# [Extrait du texte]
En effet, l'article 31 consacre la discrimination que subissent
actuellement les non-croyants et ceux qui pensent que la religion n'a rien
à voir avec l'école et il berce encore les gens dans l'illusion
de quartiers unanimes en fonction de critères moraux ou religieux.
Même si l'article 32 est soumis à des règles
édictées par le ministre en vertu de l'article 309, il semble
inadmissible qu'une majorité impose des croyances à une
minorité, si faible soit-elle.
Un peu plus bas dans notre mémoire, au troisième
paragraphe, nous disons que l'article 81 décerne aux comités
confessionnels des pouvoirs inquisitoires qui leur permettent de juger de la
compétence des professeurs d'enseignement religieux qui, parfois, n'ont
pas toujours le choix d'enseigner ou non cette matière.
Si l'article 101 garantit le choix de l'enseignement moral ou religieux,
catholique, protestant, voire d'une autre confession religieuse, l'article 110
ne garantit le financement de services d'animation pastorale que pour les
catholiques. La possibilité de tels services pour les protestants n'est
accordée que sur demande et rien n'est prévu pour les autres
enfants qui peuvent pourtant avoir besoin d'une aide morale; ils risquent alors
de subir une interprétation judéo-chrétienne de la
réalité. (20 h 30)
L'article 220 garantit le poste de conseiller en éducation
chrétienne dans chaque commission scolaire et rien pour les autres.
Enfin - c'est le paragraphe suivant -même si l'article 475 transforme les
recommandations des comités catholique ou protestant en simples "avis au
point de vue religieux sur les programmes, les manuels et le matériel
didactique pour l'enseignement autre que religieux que le ministre est tenu de
leur transmettre avant leur adoption ou leur autorisation", le CPIQ trouve ces
avis non pertinents.
En résumé - au dernier paragraphe - il n'y a qu'une
façon d'abolir ces privilèges discriminatoires, c'est de
déconfessionnaliser le projet éducatif lui-même. Cela ne
veut pas dire qu'il soit exclu de prendre en considération les valeurs
morales ou religieuses individuelles dans l'établissement de ce projet.

# [Lignes présentées]
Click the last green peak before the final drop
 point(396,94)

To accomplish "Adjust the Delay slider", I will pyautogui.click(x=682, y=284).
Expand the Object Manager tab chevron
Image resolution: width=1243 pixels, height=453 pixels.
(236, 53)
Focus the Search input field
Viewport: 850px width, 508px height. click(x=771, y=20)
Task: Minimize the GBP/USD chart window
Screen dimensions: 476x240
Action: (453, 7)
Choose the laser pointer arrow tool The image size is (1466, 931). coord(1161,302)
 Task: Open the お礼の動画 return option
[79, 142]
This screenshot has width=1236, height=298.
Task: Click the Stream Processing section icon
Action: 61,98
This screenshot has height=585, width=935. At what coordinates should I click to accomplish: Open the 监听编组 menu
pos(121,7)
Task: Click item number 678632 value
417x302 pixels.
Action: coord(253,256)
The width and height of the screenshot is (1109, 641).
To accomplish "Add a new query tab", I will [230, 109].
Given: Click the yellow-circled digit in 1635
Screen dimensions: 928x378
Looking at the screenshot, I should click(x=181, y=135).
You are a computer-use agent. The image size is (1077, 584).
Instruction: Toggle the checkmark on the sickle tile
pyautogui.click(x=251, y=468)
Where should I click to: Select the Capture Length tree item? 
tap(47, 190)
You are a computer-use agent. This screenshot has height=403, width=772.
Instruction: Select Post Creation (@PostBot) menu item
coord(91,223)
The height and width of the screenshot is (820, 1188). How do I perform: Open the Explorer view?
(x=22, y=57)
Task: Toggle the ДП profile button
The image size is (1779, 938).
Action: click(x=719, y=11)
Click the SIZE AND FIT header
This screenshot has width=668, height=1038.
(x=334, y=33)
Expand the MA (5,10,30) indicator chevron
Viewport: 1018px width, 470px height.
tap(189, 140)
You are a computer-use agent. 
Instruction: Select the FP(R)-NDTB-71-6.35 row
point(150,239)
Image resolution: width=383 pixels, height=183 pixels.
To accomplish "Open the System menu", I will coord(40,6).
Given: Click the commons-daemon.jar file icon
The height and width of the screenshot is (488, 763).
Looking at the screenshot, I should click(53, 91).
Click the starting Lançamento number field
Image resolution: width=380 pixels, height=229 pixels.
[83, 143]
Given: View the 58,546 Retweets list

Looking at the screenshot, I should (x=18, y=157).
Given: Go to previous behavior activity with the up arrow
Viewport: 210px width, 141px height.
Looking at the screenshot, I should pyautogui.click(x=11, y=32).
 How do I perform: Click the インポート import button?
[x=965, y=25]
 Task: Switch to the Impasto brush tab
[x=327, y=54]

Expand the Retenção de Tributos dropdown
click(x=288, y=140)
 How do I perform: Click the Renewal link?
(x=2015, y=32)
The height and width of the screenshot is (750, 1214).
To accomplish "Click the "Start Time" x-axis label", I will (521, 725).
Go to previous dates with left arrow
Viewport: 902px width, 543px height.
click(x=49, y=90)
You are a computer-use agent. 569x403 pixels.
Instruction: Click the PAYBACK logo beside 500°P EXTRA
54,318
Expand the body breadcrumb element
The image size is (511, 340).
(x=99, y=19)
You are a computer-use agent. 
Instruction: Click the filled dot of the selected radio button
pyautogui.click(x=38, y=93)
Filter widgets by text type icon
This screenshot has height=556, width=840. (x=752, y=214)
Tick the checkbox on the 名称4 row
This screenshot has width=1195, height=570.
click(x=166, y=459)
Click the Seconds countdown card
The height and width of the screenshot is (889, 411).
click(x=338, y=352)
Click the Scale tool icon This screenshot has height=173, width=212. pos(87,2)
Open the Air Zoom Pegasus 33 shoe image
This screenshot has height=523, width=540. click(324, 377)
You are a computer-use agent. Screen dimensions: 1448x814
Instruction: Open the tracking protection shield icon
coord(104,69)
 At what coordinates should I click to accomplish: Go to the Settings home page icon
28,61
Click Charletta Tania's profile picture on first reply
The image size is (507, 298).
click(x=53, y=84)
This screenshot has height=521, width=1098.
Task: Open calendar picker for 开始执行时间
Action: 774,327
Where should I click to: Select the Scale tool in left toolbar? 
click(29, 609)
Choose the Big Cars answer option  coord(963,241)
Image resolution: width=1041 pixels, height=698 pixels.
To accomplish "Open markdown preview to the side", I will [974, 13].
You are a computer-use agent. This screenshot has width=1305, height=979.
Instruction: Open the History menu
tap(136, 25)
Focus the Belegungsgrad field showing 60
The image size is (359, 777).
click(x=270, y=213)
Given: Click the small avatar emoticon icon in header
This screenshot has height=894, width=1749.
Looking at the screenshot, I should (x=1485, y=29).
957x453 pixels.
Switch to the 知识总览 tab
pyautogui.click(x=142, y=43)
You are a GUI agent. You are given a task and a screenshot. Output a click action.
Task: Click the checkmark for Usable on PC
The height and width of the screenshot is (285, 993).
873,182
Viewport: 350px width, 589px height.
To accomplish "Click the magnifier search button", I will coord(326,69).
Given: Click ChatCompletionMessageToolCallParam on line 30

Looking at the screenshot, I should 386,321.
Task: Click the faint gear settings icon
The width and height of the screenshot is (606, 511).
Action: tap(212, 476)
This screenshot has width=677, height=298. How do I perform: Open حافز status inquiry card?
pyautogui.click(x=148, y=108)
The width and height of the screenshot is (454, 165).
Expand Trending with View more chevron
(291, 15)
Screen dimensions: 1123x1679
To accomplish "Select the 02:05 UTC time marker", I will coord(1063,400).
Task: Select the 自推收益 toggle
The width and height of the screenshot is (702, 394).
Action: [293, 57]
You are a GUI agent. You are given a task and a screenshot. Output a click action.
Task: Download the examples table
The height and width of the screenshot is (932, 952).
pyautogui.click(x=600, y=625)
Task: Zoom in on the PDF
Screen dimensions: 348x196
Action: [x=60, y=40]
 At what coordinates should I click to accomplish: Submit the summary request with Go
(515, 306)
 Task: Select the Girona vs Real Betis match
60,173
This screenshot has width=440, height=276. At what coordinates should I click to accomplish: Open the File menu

# [Objectif]
Relevez tous les numéros d'articles cités dans l'extrait sur la place de la religion à l'école. Les lignes forment un matériau indépendant de l'extrait.

# [Corrigé]
31, 32, 309, 81, 101, 110, 220, 475